The Thanksgiving turkey?


----------



## Flanderian (Apr 30, 2008)

AuStyle said:


> In my martial arts training we train for taking down someone from 21ft pulling a concealed weapon. The idea being if you suspect them of having a concealed weapon and are going to use it, the moment they go to reach for it you can cover the 21ft disable them before they have had time to fully draw the weapon (this is for knives, guns, and clubs). This only works if you are ready to respond however, hence why police will draw weapons a long distance from the suspect as once your weapons is drawn you can respond almost instantly, you must remember that anything under 21ft can easily be covered in a second or less by someone at full bolt.

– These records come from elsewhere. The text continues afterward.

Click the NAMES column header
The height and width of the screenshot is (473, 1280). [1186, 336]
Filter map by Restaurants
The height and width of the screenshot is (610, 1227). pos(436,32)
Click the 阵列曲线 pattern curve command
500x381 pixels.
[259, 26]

If I were still etiher young or fit, and had a 21 foot head start, I wouldn't be sticking around to learn what the bad guy had under his coat.


----------



## Checkerboard 13 (Oct 6, 2009)

CuffDaddy said:


> Oh. That explains why the US Army and Marines have stopped issuing sidearms and give all their officers swords instead.


A friend of mine was a tunnel rat in Vietnam. His .45 remained holstered at all times. 
The 'rats who survived to tell about it, all used a blade. The muzzle flash and report of a pistol shot would make one an instant target in that environment.


----------



## CuffDaddy (Feb 26, 2009)

Good thing to keep in mind if I'm ever belly-crawling through a tunnel or culvert within a few yards of dozens of soldiers armed with fully-automatic kalashnikovs. I'm hoping to avoid that situation, personally.


----------



## Jovan (Mar 7, 2006)

I thought sidearms were only officially issued to officers and snipers anyway?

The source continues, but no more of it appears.